(EXTRACTED MATERIAL)
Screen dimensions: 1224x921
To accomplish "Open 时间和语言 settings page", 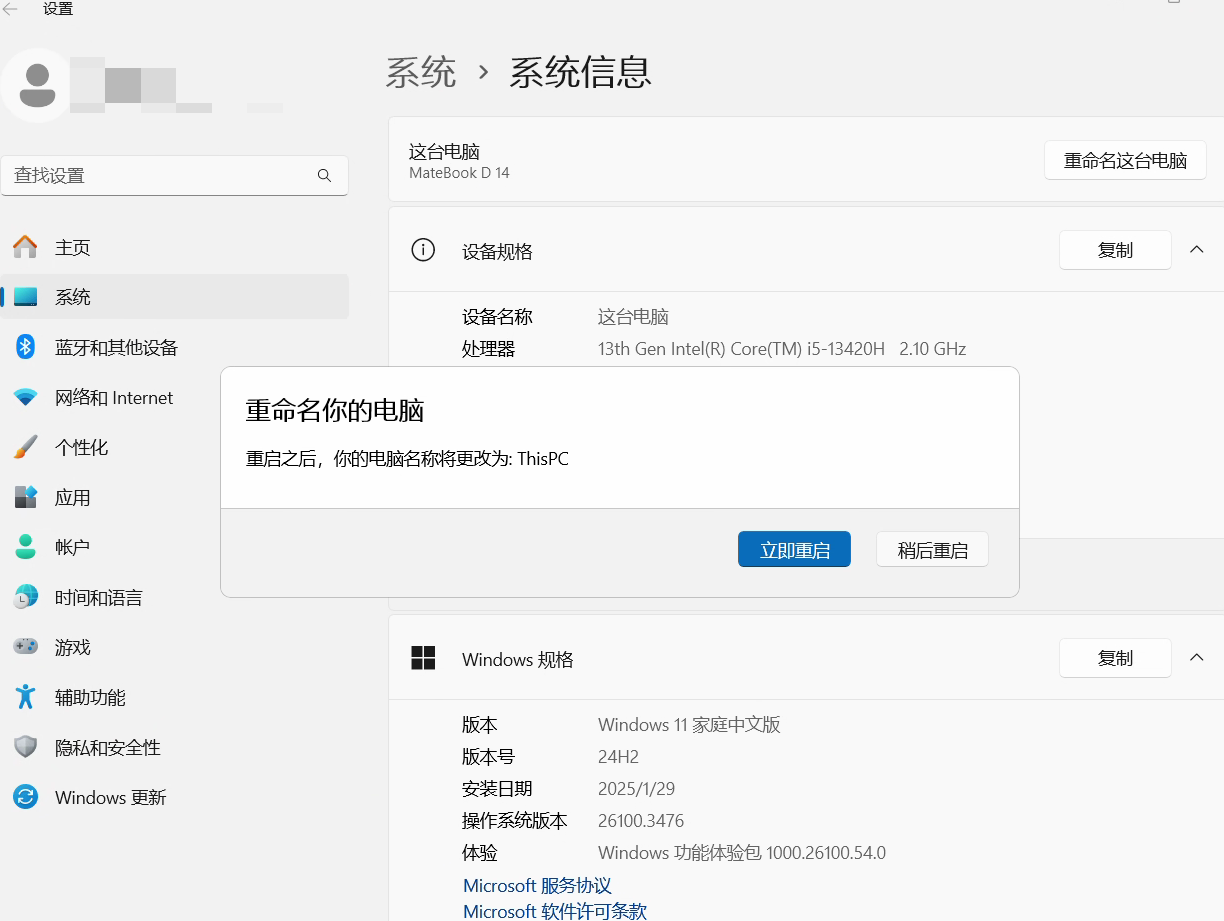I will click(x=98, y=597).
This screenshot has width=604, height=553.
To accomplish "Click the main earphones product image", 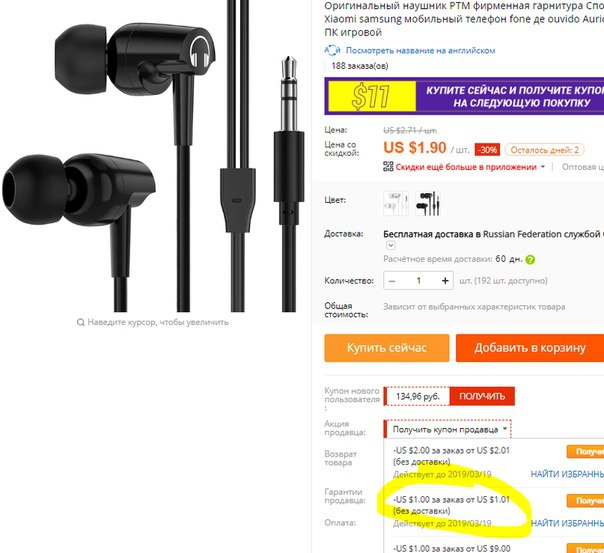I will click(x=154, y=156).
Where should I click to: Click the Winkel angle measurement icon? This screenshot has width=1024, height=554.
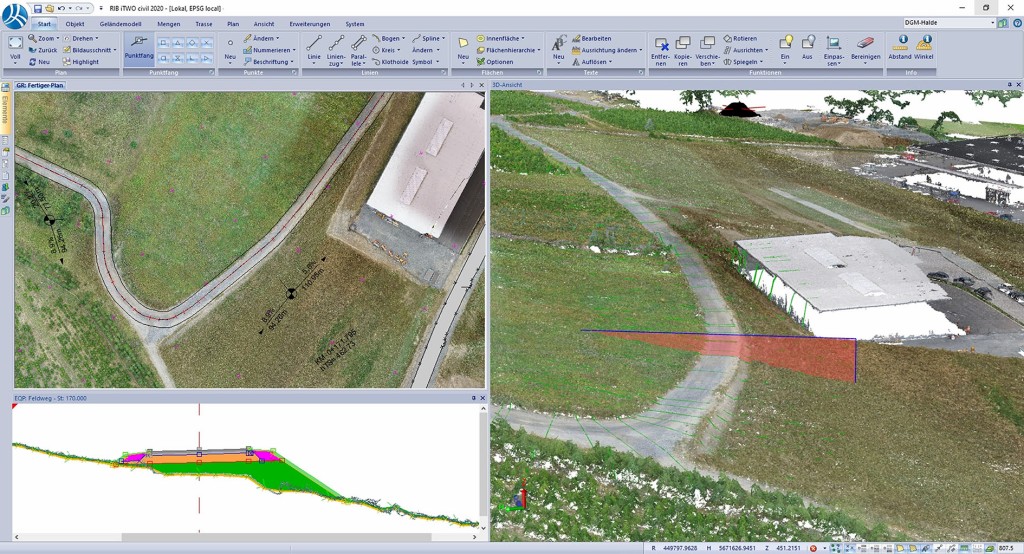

(ABOUT THIS TASK)
Lines above that contain the string "screenshot" make up the answer.

(RESPONSE TO THE EXERCISE)
This screenshot has width=604, height=553.
Where should I click to: Click the Winkel angle measurement icon? This screenshot has width=1024, height=554.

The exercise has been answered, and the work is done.